#### REQUIRED ACTION
Go through the entries below and write each one out exactly.

#### DATA SUPPLIED
##############################
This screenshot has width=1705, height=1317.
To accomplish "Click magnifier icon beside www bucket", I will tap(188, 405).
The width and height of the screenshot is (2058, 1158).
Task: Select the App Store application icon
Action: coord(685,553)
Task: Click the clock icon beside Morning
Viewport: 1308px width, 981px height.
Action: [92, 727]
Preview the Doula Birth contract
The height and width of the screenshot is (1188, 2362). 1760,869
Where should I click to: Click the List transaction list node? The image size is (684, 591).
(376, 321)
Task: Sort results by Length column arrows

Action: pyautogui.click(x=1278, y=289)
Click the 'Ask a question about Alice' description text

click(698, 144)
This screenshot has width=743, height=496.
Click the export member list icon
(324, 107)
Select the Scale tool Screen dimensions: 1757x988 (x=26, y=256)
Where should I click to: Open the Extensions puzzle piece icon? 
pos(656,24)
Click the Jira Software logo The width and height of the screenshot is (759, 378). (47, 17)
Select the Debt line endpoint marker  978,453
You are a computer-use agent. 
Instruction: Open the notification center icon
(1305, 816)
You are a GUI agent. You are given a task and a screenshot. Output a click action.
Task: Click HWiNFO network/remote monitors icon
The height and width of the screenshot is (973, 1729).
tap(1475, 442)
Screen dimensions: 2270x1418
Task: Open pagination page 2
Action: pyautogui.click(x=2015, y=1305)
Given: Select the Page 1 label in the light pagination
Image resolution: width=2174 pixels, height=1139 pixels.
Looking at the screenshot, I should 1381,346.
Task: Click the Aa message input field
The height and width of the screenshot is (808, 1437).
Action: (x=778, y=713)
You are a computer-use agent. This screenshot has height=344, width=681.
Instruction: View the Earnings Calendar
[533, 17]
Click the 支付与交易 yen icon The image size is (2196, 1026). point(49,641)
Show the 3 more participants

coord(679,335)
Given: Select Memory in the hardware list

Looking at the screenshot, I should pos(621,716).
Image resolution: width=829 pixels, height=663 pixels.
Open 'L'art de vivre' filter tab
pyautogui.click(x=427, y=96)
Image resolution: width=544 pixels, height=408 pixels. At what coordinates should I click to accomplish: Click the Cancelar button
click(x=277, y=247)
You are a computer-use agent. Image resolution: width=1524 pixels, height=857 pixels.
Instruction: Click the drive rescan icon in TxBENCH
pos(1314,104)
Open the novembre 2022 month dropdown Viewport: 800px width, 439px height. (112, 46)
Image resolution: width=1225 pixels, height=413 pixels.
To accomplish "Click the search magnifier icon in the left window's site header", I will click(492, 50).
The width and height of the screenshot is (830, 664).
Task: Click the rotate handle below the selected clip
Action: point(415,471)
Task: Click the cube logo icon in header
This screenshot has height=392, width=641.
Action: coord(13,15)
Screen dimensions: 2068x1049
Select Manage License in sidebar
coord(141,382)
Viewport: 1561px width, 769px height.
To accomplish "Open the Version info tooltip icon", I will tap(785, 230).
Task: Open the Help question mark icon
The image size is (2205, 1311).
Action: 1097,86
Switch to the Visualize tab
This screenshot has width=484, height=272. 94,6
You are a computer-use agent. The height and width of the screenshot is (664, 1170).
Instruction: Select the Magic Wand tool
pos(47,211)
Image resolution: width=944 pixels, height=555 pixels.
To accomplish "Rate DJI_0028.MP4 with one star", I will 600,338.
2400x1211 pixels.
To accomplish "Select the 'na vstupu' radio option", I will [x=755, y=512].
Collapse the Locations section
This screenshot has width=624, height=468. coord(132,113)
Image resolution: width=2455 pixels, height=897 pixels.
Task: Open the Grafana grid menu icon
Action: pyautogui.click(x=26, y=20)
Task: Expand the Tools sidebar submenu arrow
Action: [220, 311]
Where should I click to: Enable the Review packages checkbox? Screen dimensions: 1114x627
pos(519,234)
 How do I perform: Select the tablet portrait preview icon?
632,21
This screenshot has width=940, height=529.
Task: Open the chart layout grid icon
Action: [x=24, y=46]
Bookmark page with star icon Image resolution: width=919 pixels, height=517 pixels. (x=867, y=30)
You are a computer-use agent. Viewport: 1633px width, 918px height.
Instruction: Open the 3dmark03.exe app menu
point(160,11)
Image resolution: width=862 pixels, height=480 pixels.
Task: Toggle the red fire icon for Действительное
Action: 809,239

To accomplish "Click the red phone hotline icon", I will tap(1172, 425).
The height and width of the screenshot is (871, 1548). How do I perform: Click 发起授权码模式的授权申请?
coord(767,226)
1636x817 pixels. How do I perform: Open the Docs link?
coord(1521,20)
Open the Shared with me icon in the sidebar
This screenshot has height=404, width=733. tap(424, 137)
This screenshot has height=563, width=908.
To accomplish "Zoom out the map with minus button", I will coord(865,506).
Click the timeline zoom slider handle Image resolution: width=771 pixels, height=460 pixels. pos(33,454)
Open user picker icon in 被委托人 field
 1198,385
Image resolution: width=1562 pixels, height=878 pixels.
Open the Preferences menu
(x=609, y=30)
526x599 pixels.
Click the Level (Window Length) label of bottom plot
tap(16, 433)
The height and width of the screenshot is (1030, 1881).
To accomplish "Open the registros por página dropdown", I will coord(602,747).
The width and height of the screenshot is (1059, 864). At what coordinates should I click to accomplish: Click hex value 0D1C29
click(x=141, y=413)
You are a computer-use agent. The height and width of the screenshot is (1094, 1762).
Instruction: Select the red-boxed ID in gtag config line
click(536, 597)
##############################
#### SOLUTION TO THIS PROBLEM
This screenshot has width=1705, height=1317.
To accomplish "Click magnifier icon beside www bucket", I will tap(188, 405).
The width and height of the screenshot is (2058, 1158).
Task: Select the App Store application icon
Action: coord(685,553)
Task: Click the clock icon beside Morning
Viewport: 1308px width, 981px height.
Action: [92, 727]
Preview the Doula Birth contract
The height and width of the screenshot is (1188, 2362). 1760,869
Where should I click to: Click the List transaction list node? The image size is (684, 591).
(376, 321)
Task: Sort results by Length column arrows

Action: pyautogui.click(x=1278, y=289)
Click the 'Ask a question about Alice' description text

click(698, 144)
This screenshot has width=743, height=496.
Click the export member list icon
(324, 107)
Select the Scale tool Screen dimensions: 1757x988 (x=26, y=256)
Where should I click to: Open the Extensions puzzle piece icon? 
pos(656,24)
Click the Jira Software logo The width and height of the screenshot is (759, 378). (47, 17)
Select the Debt line endpoint marker  978,453
You are a computer-use agent. 
Instruction: Open the notification center icon
(1305, 816)
You are a GUI agent. You are given a task and a screenshot. Output a click action.
Task: Click HWiNFO network/remote monitors icon
The height and width of the screenshot is (973, 1729).
tap(1475, 442)
Screen dimensions: 2270x1418
Task: Open pagination page 2
Action: pyautogui.click(x=2015, y=1305)
Given: Select the Page 1 label in the light pagination
Image resolution: width=2174 pixels, height=1139 pixels.
Looking at the screenshot, I should 1381,346.
Task: Click the Aa message input field
The height and width of the screenshot is (808, 1437).
Action: (x=778, y=713)
You are a computer-use agent. This screenshot has height=344, width=681.
Instruction: View the Earnings Calendar
[533, 17]
Click the 支付与交易 yen icon The image size is (2196, 1026). point(49,641)
Show the 3 more participants

coord(679,335)
Given: Select Memory in the hardware list

Looking at the screenshot, I should pos(621,716).
Image resolution: width=829 pixels, height=663 pixels.
Open 'L'art de vivre' filter tab
pyautogui.click(x=427, y=96)
Image resolution: width=544 pixels, height=408 pixels. At what coordinates should I click to accomplish: Click the Cancelar button
click(x=277, y=247)
You are a computer-use agent. Image resolution: width=1524 pixels, height=857 pixels.
Instruction: Click the drive rescan icon in TxBENCH
pos(1314,104)
Open the novembre 2022 month dropdown Viewport: 800px width, 439px height. (112, 46)
Image resolution: width=1225 pixels, height=413 pixels.
To accomplish "Click the search magnifier icon in the left window's site header", I will click(492, 50).
The width and height of the screenshot is (830, 664).
Task: Click the rotate handle below the selected clip
Action: point(415,471)
Task: Click the cube logo icon in header
This screenshot has height=392, width=641.
Action: coord(13,15)
Screen dimensions: 2068x1049
Select Manage License in sidebar
coord(141,382)
Viewport: 1561px width, 769px height.
To accomplish "Open the Version info tooltip icon", I will tap(785, 230).
Task: Open the Help question mark icon
The image size is (2205, 1311).
Action: 1097,86
Switch to the Visualize tab
This screenshot has width=484, height=272. 94,6
You are a computer-use agent. The height and width of the screenshot is (664, 1170).
Instruction: Select the Magic Wand tool
pos(47,211)
Image resolution: width=944 pixels, height=555 pixels.
To accomplish "Rate DJI_0028.MP4 with one star", I will 600,338.
2400x1211 pixels.
To accomplish "Select the 'na vstupu' radio option", I will [x=755, y=512].
Collapse the Locations section
This screenshot has width=624, height=468. coord(132,113)
Image resolution: width=2455 pixels, height=897 pixels.
Task: Open the Grafana grid menu icon
Action: pyautogui.click(x=26, y=20)
Task: Expand the Tools sidebar submenu arrow
Action: [220, 311]
Where should I click to: Enable the Review packages checkbox? Screen dimensions: 1114x627
pos(519,234)
 How do I perform: Select the tablet portrait preview icon?
632,21
This screenshot has width=940, height=529.
Task: Open the chart layout grid icon
Action: [x=24, y=46]
Bookmark page with star icon Image resolution: width=919 pixels, height=517 pixels. (x=867, y=30)
You are a computer-use agent. Viewport: 1633px width, 918px height.
Instruction: Open the 3dmark03.exe app menu
point(160,11)
Image resolution: width=862 pixels, height=480 pixels.
Task: Toggle the red fire icon for Действительное
Action: 809,239

To accomplish "Click the red phone hotline icon", I will tap(1172, 425).
The height and width of the screenshot is (871, 1548). How do I perform: Click 发起授权码模式的授权申请?
coord(767,226)
1636x817 pixels. How do I perform: Open the Docs link?
coord(1521,20)
Open the Shared with me icon in the sidebar
This screenshot has height=404, width=733. tap(424, 137)
This screenshot has height=563, width=908.
To accomplish "Zoom out the map with minus button", I will coord(865,506).
Click the timeline zoom slider handle Image resolution: width=771 pixels, height=460 pixels. pos(33,454)
Open user picker icon in 被委托人 field
 1198,385
Image resolution: width=1562 pixels, height=878 pixels.
Open the Preferences menu
(x=609, y=30)
526x599 pixels.
Click the Level (Window Length) label of bottom plot
tap(16, 433)
The height and width of the screenshot is (1030, 1881).
To accomplish "Open the registros por página dropdown", I will coord(602,747).
The width and height of the screenshot is (1059, 864). At what coordinates should I click to accomplish: Click hex value 0D1C29
click(x=141, y=413)
You are a computer-use agent. The height and width of the screenshot is (1094, 1762).
Instruction: Select the red-boxed ID in gtag config line
click(536, 597)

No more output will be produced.